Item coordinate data
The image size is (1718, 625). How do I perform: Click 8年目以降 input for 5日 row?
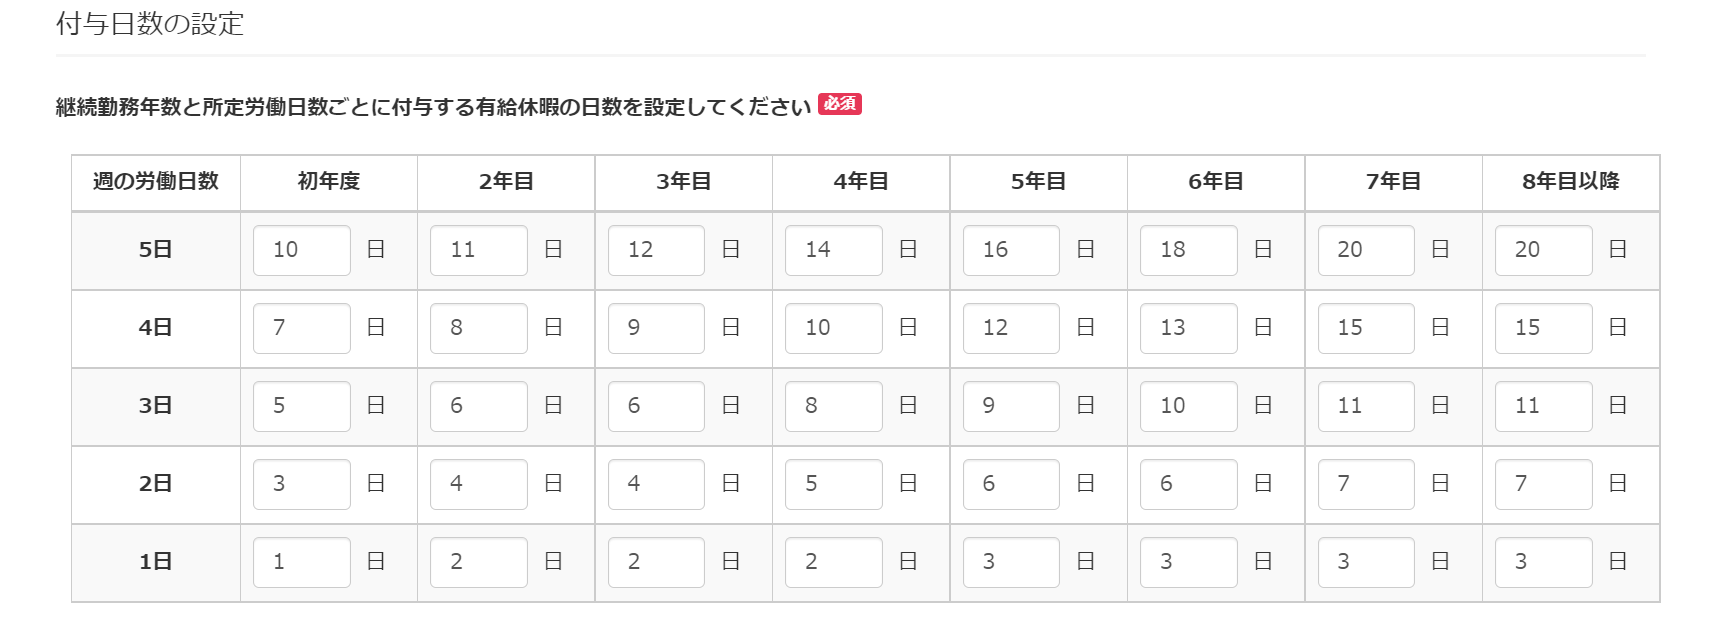click(x=1544, y=250)
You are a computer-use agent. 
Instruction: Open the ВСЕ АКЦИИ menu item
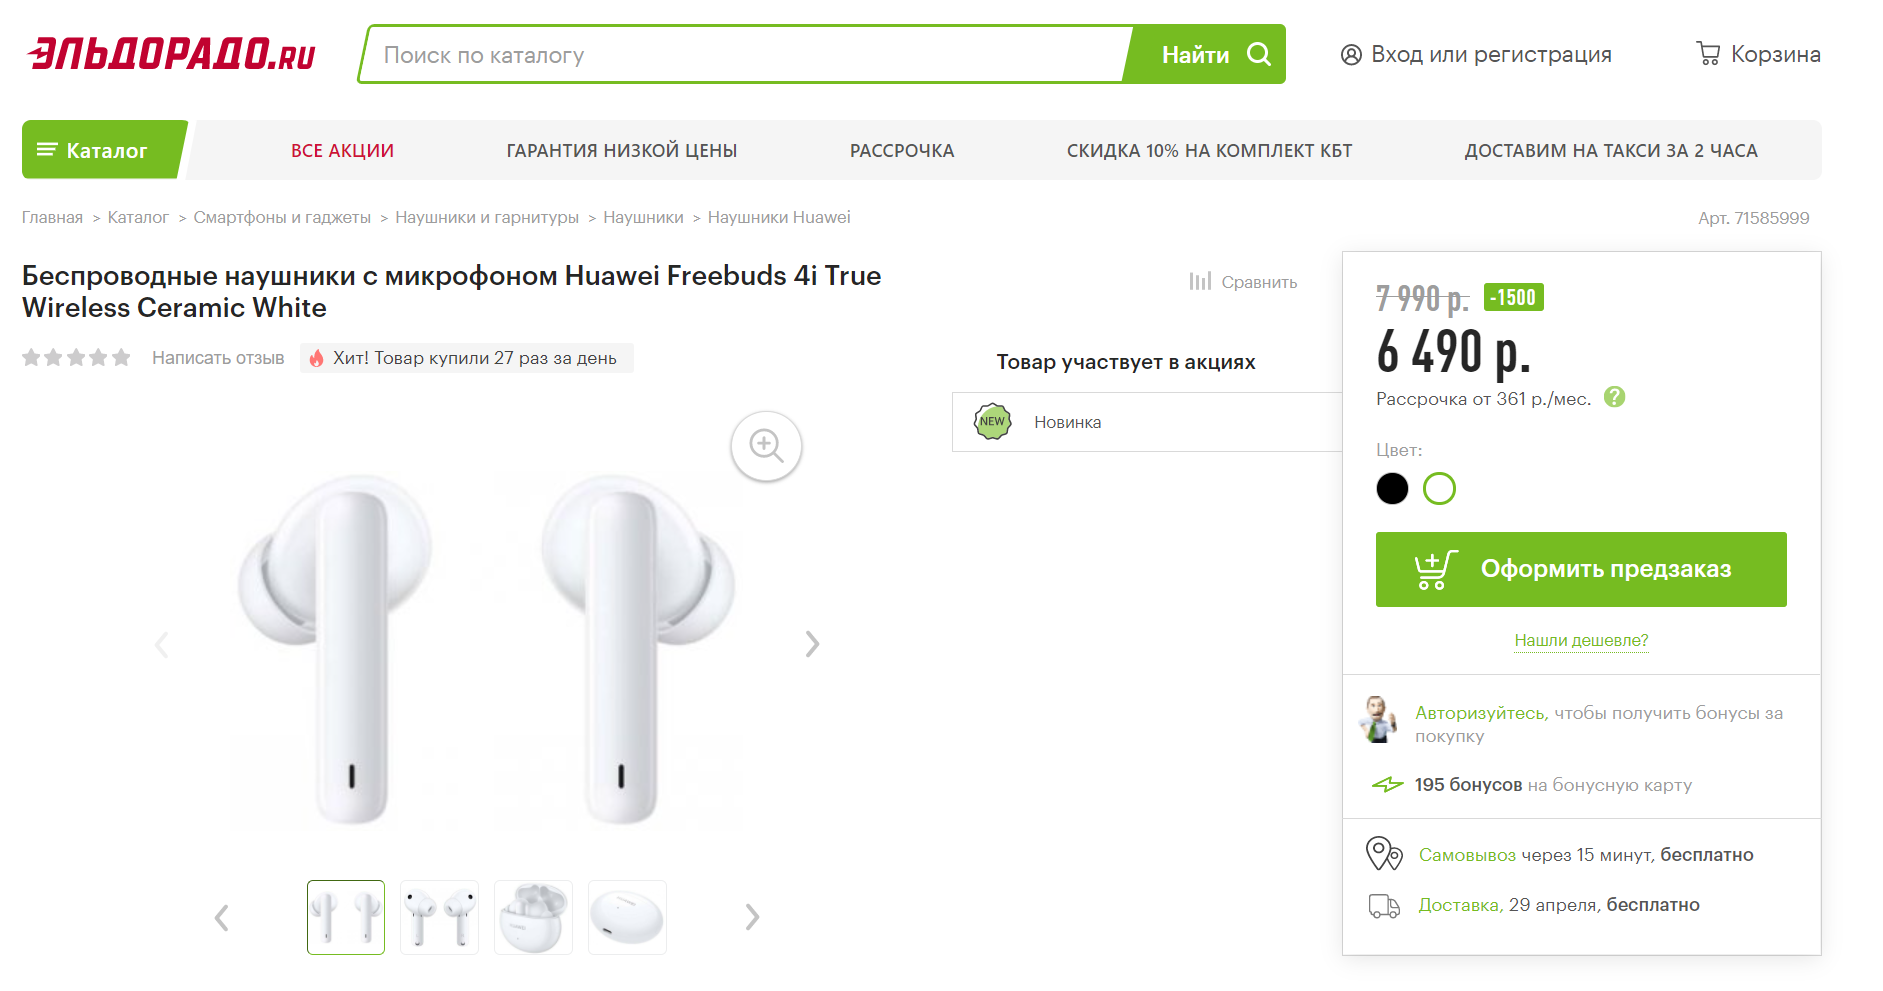pos(342,151)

> **REQUIRED TASK**
Please write out all of the data above word for word, leaving out the pictures.

> **RESULT OF THE EXERCISE**
The image size is (1718, 625). How do I perform: Click 8年目以降 input for 5日 row?
click(x=1544, y=250)
You are a computer-use agent. 
Instruction: Open the ВСЕ АКЦИИ menu item
pos(342,151)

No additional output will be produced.